Now. To the matter in hand. I like blogging and bloggers and the image of unsexed unwashed anti-cool we saddle on our shoulders like a shawl made from spices, herbs and nectar.
However, while writing a detailed scientific study of male blogging habits, I have come to this conclusion: male bloggers are emotional cripples in love with their own voices who want mommies to pamper their talcum bums and tell them that thing they wrote about Gordon Brown being a goat, was GENIUS.
I say: no thanks, mates. I dislike the male blogger and until I can enter into a dialogue with one of these apes, I will keep this disgust in my heart like a salamander slithering into its cot and quaffing mucho fishies.
In other news…
I have seasonal writer’s block. I can’t sit still to get the next chapter of my WiP completed. I have seasonal ants in my seasonal pants. Yesterday, I finished reading Nicola Barker’s Small Holdings: a bizarre novella about interpersonal conflicts in a garden centre, then ate a premature Xmas feast (roast potatoes, sausages wrapped in bacon, chicken and vegetable delishes).

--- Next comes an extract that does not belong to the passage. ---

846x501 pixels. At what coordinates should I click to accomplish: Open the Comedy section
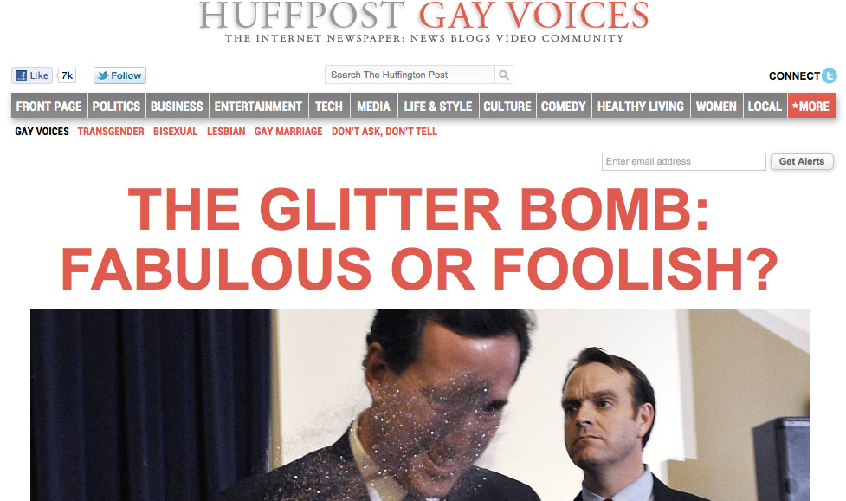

I also rediscovered the blissless torture of Tetris: mathematical brain erasure. Must slot blocks into more blocks and get blocks into more blocks. Must get high score and beat Japanese nutters who spend weeks on there and get to level 1,000,282 then die of indigestion. My best attempt:
This has been the worst blog post since blogs were invented. While we’re venting, though – I also hate e-cards, hairbrushes, inertia and Volvo S40s. These displease me with extra baubles.
Tomorrow I might write something half decent about Vashti Bunyan. She cometh.